There once were job safety rules that helped keep down the number of ergonomic injuries. They were killed by President Bush and a GOP-run Congress.

Ergonomic injuries, also called musculo-skeletal and repetitive-motion injuries are by far the most common injuries workers get when they go to work. Hundreds of thousands of these injuries happen annually, costing millions of lost workdays.

Exact figures are no longer available because the Bush administration, after trashing the ergonomics rules, trashed separate rules requiring companies to report the number of such ailments.

Examples of ergonomic injuries include the back injuries health care workers suffer after they lift and turn patients, without benefit of mechanical assistance, and carpal tunnel syndrome, a condition of nerve degeneration requiring arm or hand surgery. Carpal tunnel affects categories of workers ranging from typists to meat cutters.

Recently, President Obama recruited Jordan Barab, a long-time occupational safety and health specialist and activist, for the position of acting director of the Occupational Safety and Health Administration. Barab spoke about ergonomics at a May 5 legislative conference of union nurses in Washington D.C. He assured them that the Obama administration is committed to bringing back regulation in this area.

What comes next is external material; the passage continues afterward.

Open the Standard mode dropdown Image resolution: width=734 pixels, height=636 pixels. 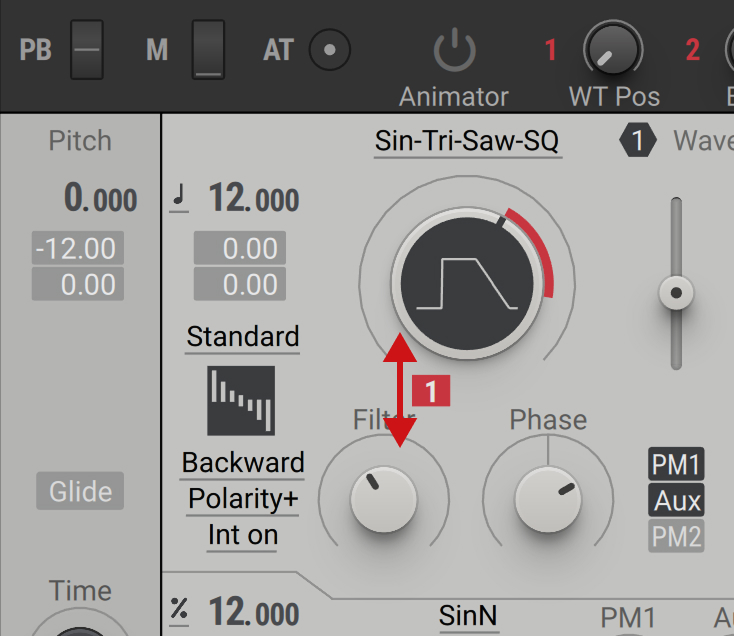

During the last year of the Clinton administration, after 10 years of lobbying by the labor movement and hard work by people inside and outside the Clinton White House, the Department of Labor issued a rule designed to reduce ergonomic injuries. The very first bill that Bush signed into law, after he was installed in the White House by the Supreme Court, was a law that repealed all the ergonomic injury rules.

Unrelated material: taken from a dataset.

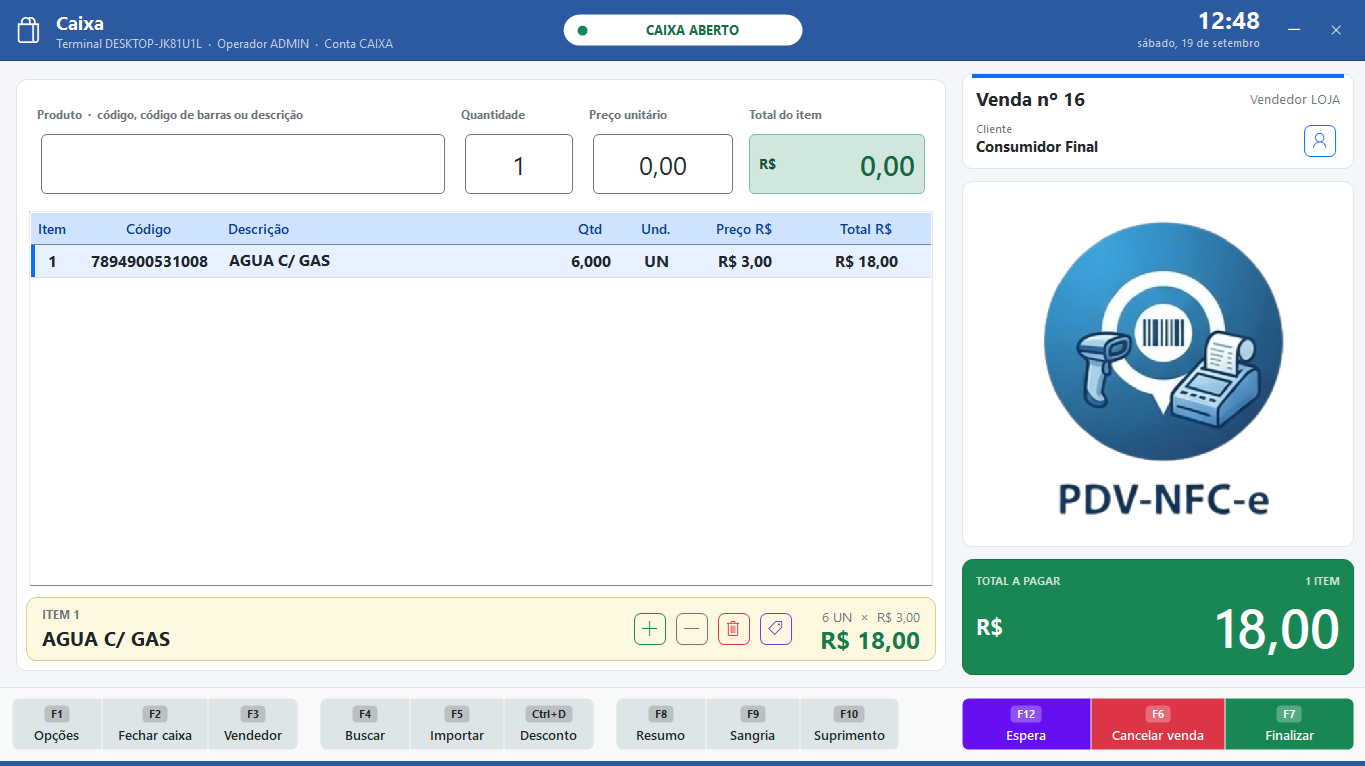Click the Importar F5 button

coord(457,724)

“I remember the rules very well,” Barab, who worked in Clinton’s Department of Labor, told the nurses. “I remember nurses testifying, in tears, about ergonomic back injuries that cost them the careers they loved.

“We either have to get the repeal repealed, or go sector by sector to create new ergonomic rules,” he told the nurses. A third alternative, Barab added, “is to sit down with everyone,” including unions and business “to see what will work in the workplace and politically, to get around the repeal law.”